No more affirmative action

| Staff Columnist

The Supreme Court is hearing a case regarding affirmative action for the first time in nine years. In the 2003 case Grutter v. Bollinger, the Court ruled that public colleges and universities could take race into account in vague ways to ensure academic diversity. Now, Abigail Fisher, a white student, is suing the University of Texas on the grounds that she was denied admission based on her race. A ruling for or against is not expected to do away with or firmly establish affirmative action in public education, but it will hopefully be an important step forward in the practice’s abolition.

The practice of affirmative action is especially offensive in Texas, where by law, the top 10 percent of students from each high school must be admitted into the state’s university system. Since Texan high schools are very racially homogenous, this results in large numbers of minority students being instantly admitted into college, higher numbers than would be seen if the top 10 percent of the general population of Texas high school students were admitted. Students who are not in the 90th percentile or above in their high schools, must apply via different means if they wish to attend a state school, using a process in which race also plays a significant role. Abigail Fisher was just shy of the top 10 percent in her high school.

The top 10 percent law should probably be done away with, but it is not the subject of this lawsuit, and is not explicitly pro-affirmative action legislation. That racial discrimination is practiced for all other applicants, however, is wildly unfair. Sugar Land, Abigail Fisher’s hometown, is one of the most affluent and fastest-growing cities in the state of Texas and has an excellent public school system. If Abigail Fisher was indeed only marginally below the 90th percentile, she should, if Texas follows national trends, still have been head and shoulders above many students who were automatically accepted, and certainly far above many of the round two applicants who were not in the top 10 percent. She was, it is safe to say, more qualified than the vast majority of competitive applicants, and judging solely on academics, deserved acceptance.

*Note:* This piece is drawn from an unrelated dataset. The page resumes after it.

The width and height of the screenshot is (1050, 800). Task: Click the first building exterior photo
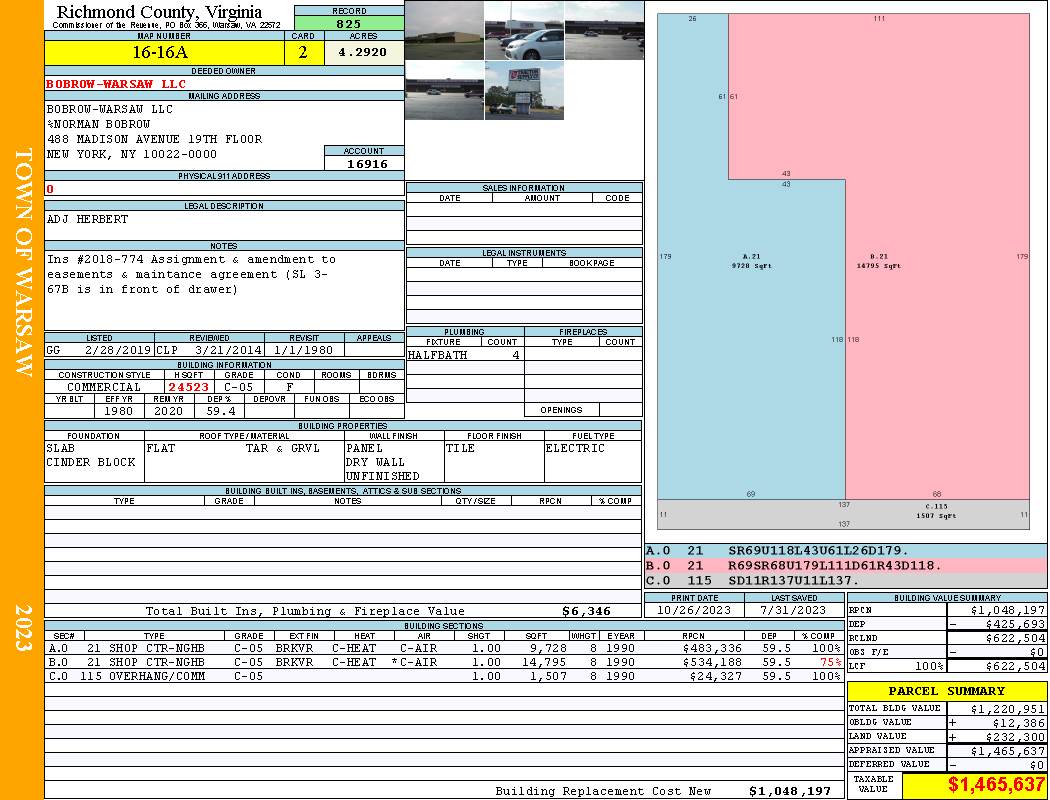pos(445,30)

Of course, universities take into account many factors that are not academic. Extracurricular activities play an important role, as do cases in which an applicant has had to overcome adversity—being a Vietnamese orphan who lost his legs after stepping on an old land mine, for instance—but race is completely beyond a person’s power to control, and does not necessarily speak to having overcome obstacles to achieve. Affirmative action has been repeatedly shown to benefit richer, better-educated minorities, not those from the inner city, and even if this reverse discrimination did what it was supposed to do, it would not be justified. Racism is morally reprehensible in all its forms, be it demanding that blacks sit in the back of the bus, or barring whites from admission to the college of their choice.

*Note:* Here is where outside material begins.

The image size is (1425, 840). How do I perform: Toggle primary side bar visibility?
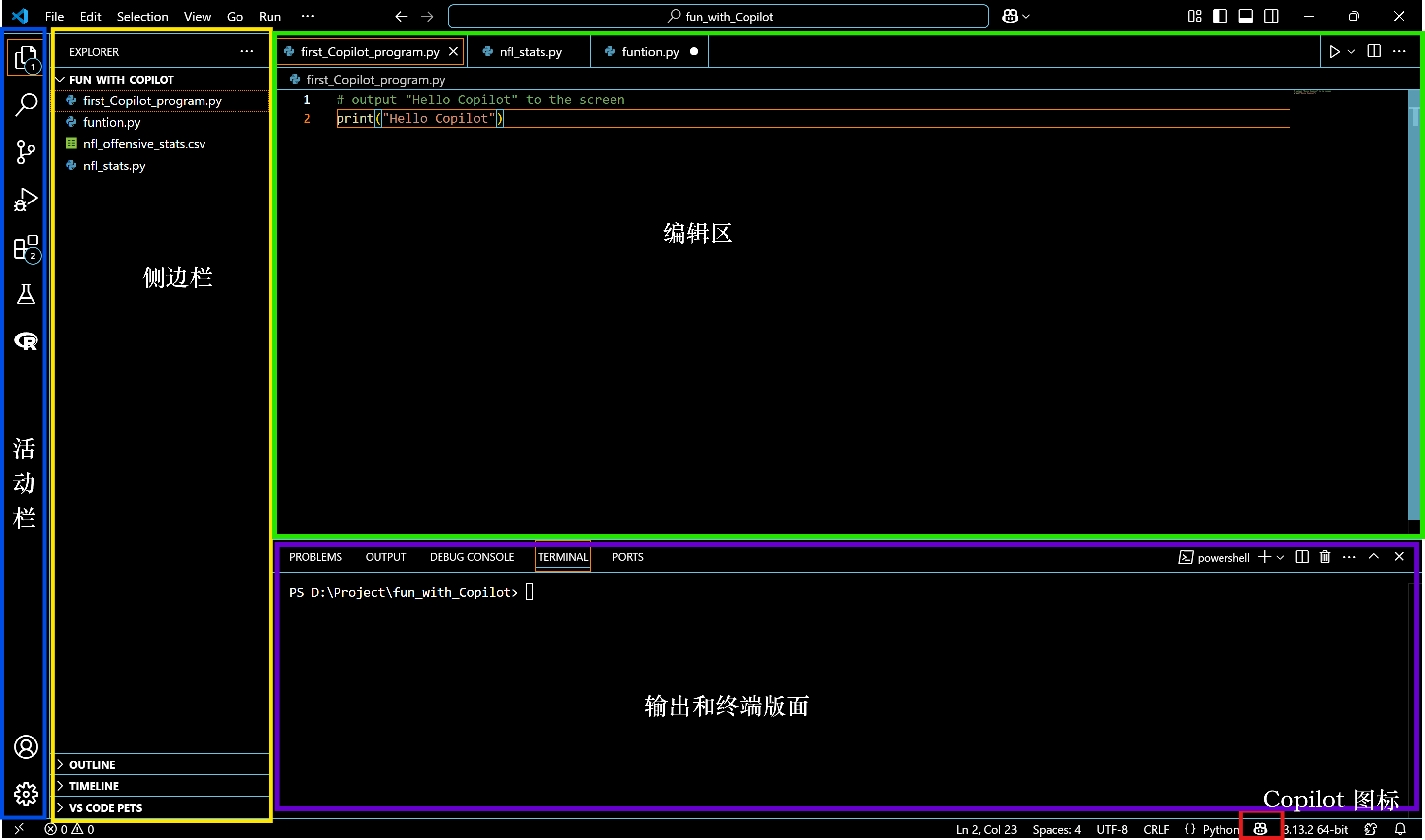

Abigail Fisher wanted to go to a Texas state school, and by all measurements, she was a qualified applicant, more so than many who were accepted. That she was not speaks to the unfair discrimination that is affirmative action. Martin Luther King, Jr., in an oft-quoted speech, remarked that he wanted his children to live in a nation “where they will be judged not by the color of their skin,” and the Supreme Court in its decision should recognize the racial injustice of the Texas application progress.